EXERCISE PROMPT:
When you copy the entries, keep every word exactly as it is and drop the images.

Stored data:
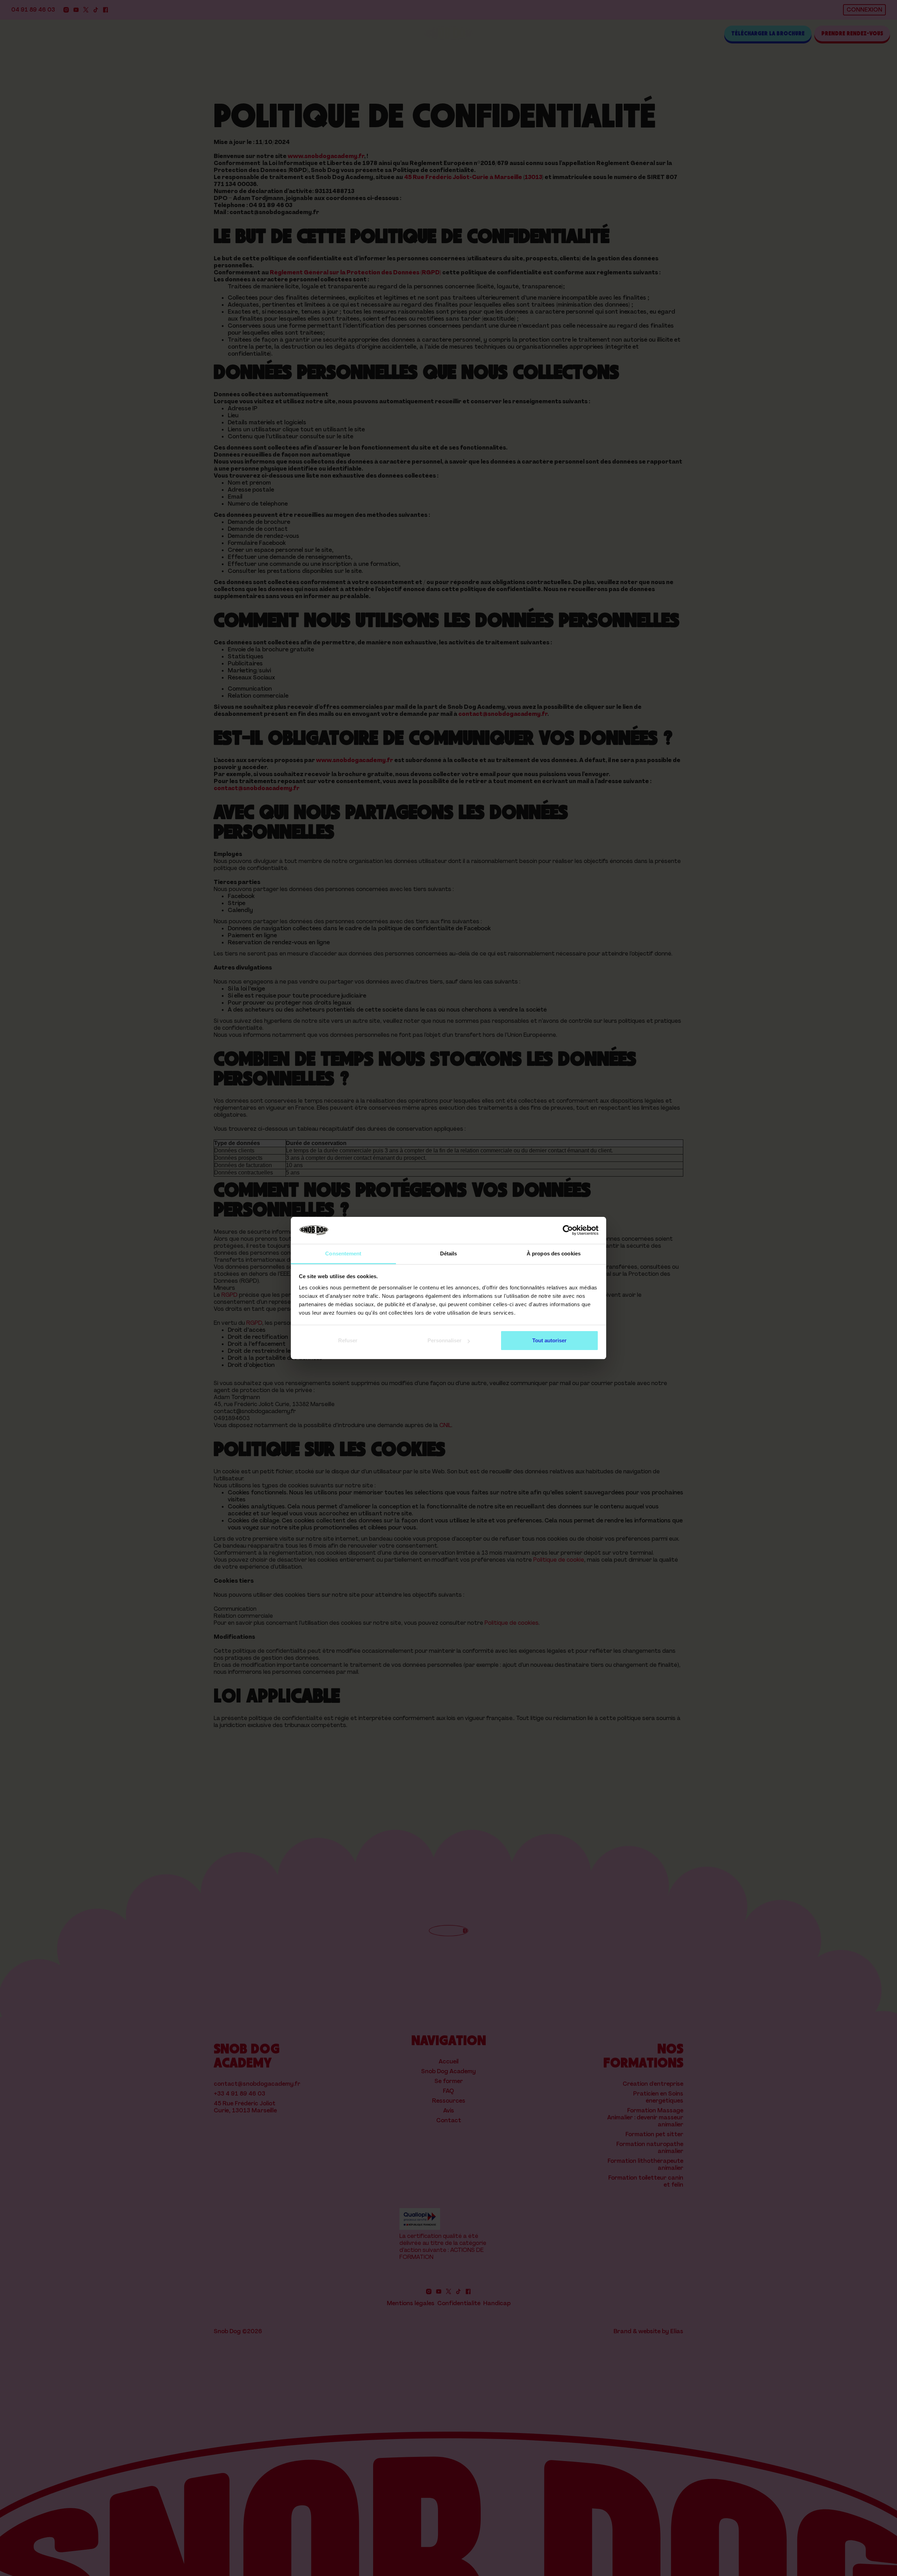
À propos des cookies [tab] (554, 1253)
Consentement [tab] (343, 1253)
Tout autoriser (549, 1340)
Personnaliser (444, 1340)
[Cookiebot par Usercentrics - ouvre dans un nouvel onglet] (567, 1230)
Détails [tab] (448, 1253)
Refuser (347, 1340)
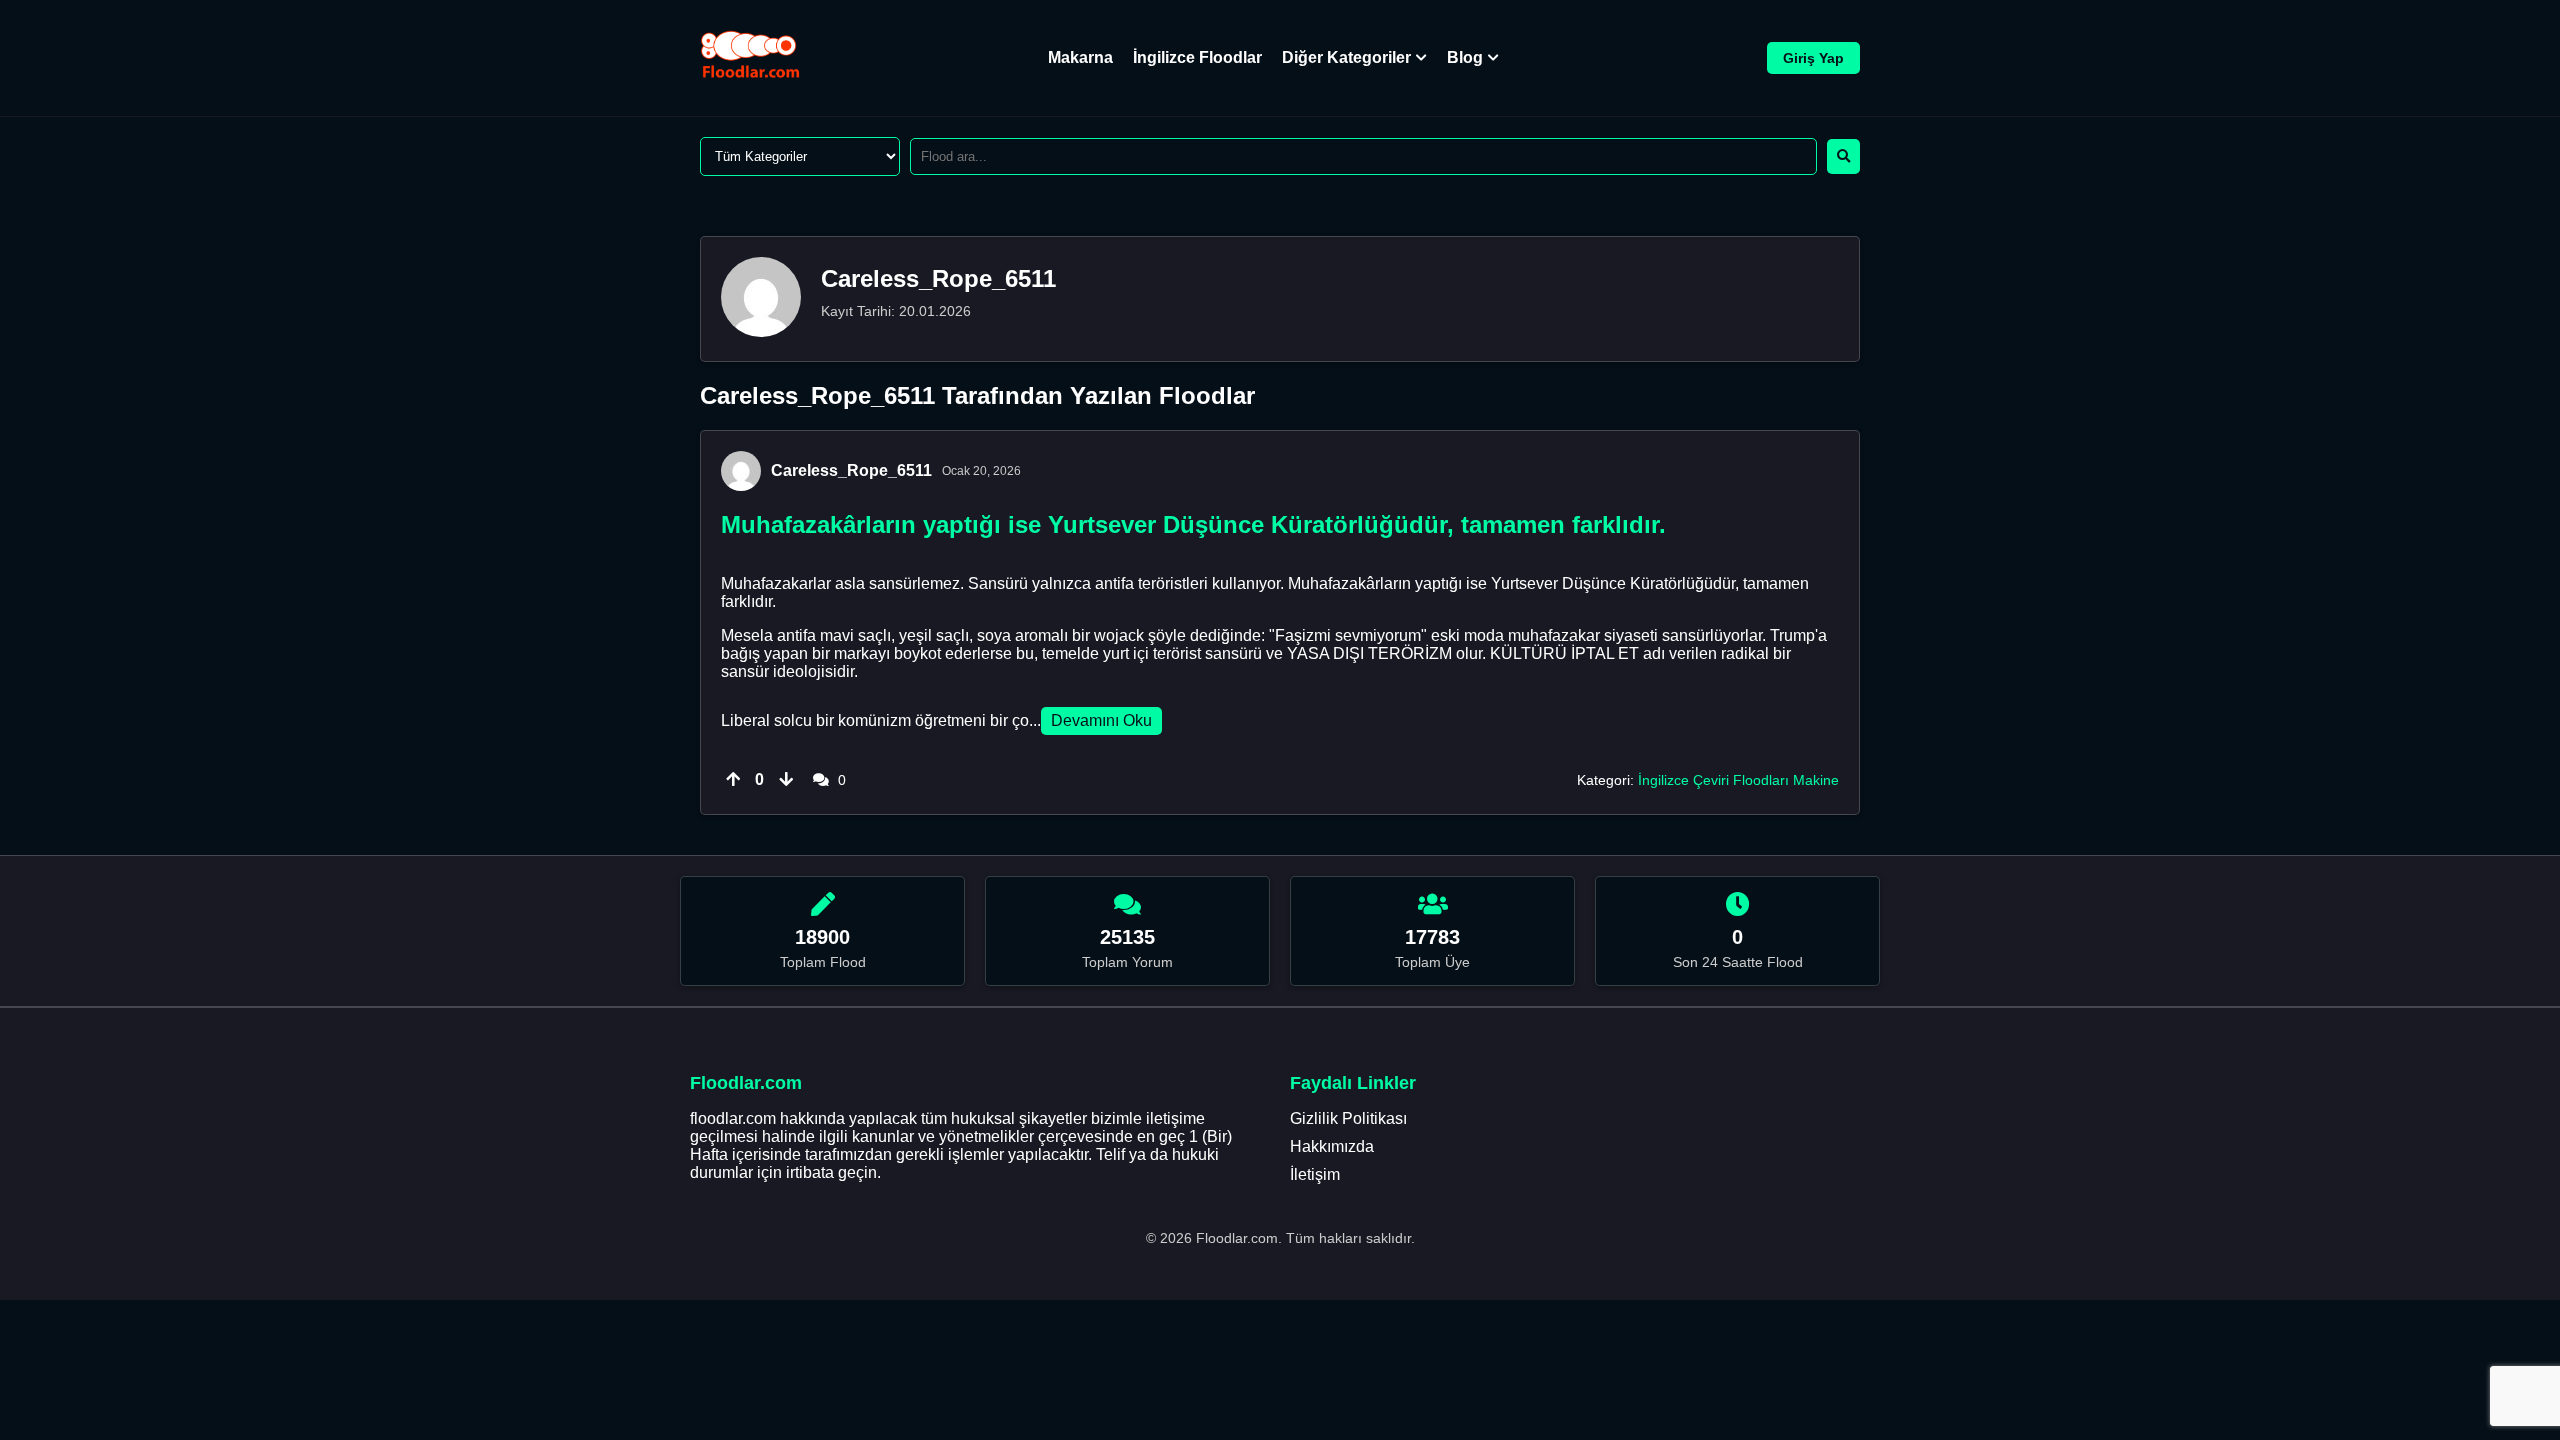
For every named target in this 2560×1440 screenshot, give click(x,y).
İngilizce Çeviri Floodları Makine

EXERCISE OUTPUT:
À propos des cookies [tab] (554, 1253)
Consentement [tab] (343, 1253)
Tout autoriser (549, 1340)
Personnaliser (444, 1340)
[Cookiebot par Usercentrics - ouvre dans un nouvel onglet] (567, 1230)
Détails [tab] (448, 1253)
Refuser (347, 1340)
For every named target in this 2560×1440 screenshot, give click(x,y).
İngilizce Çeviri Floodları Makine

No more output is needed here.